◆ Exercise
There is one span to output from the data below: the lines starting at the line with "At what coordinates" and ending at the line with "Insert a DALL·E generated image block". Output it exactly, ends included, nothing more.

◆ Source material
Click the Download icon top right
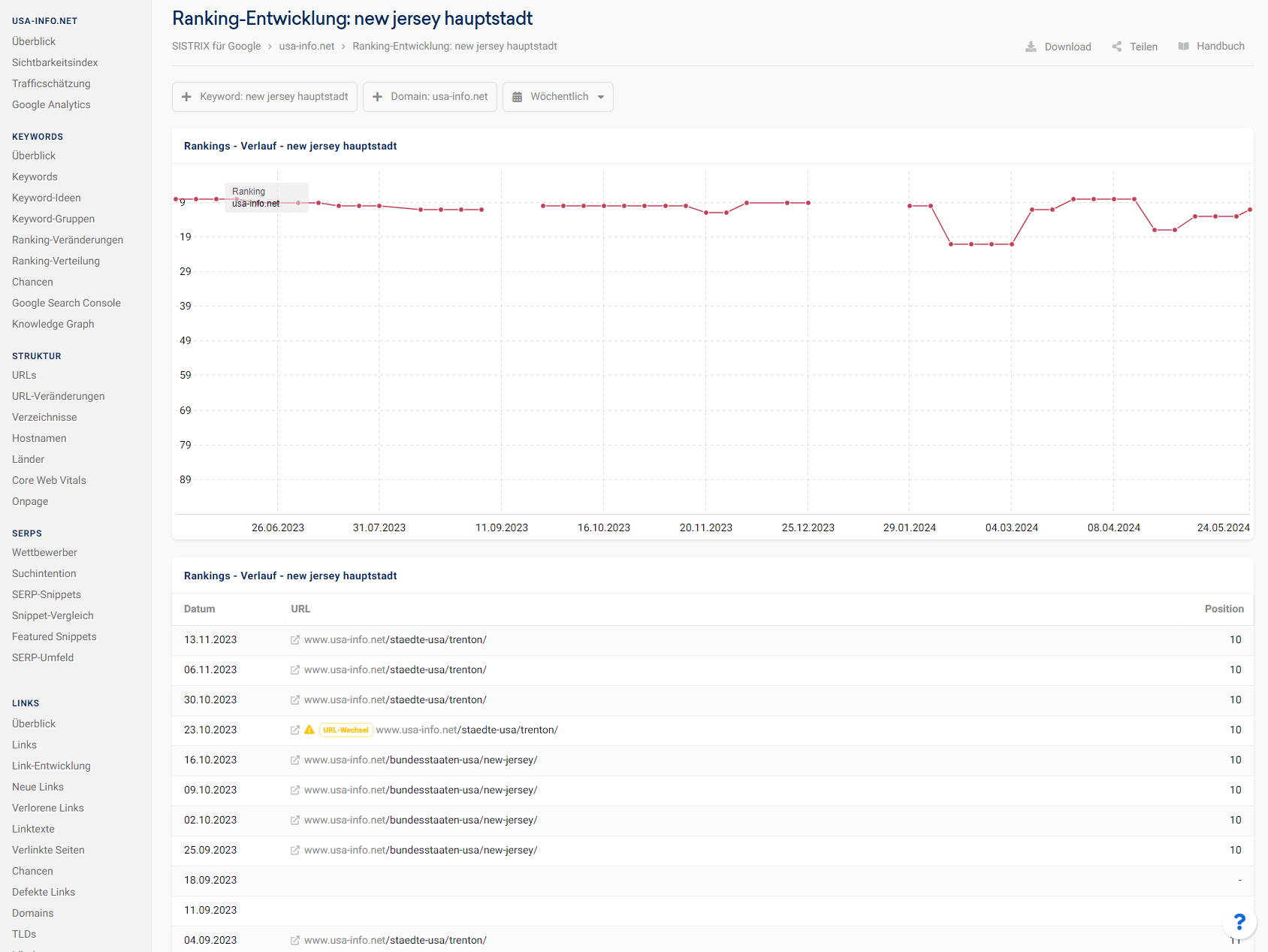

* * *

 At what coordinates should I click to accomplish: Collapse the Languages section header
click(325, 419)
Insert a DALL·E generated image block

==

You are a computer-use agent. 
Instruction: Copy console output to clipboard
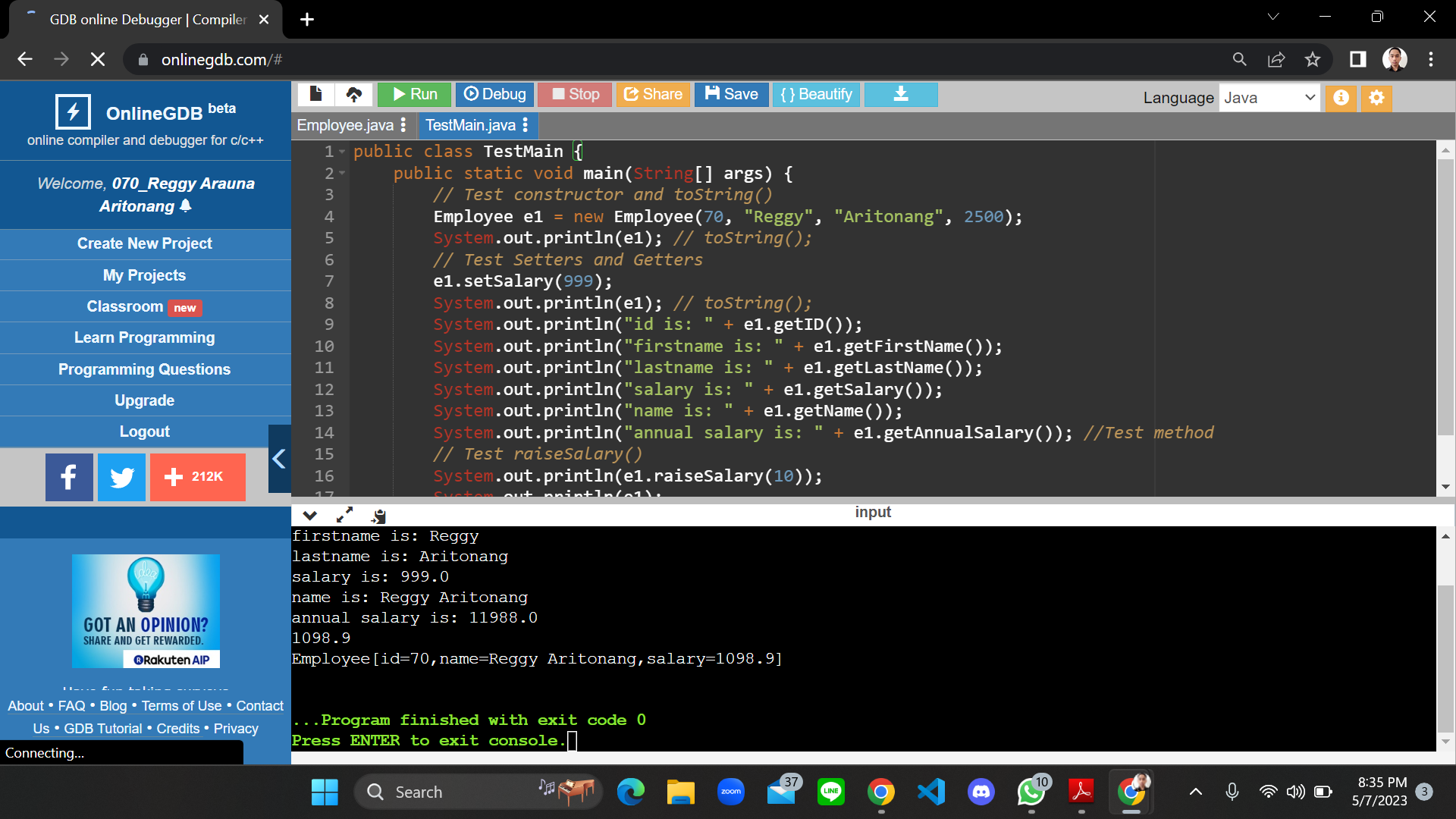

◆ Task result
 At what coordinates should I click to accomplish: Collapse the Languages section header
click(325, 419)
Insert a DALL·E generated image block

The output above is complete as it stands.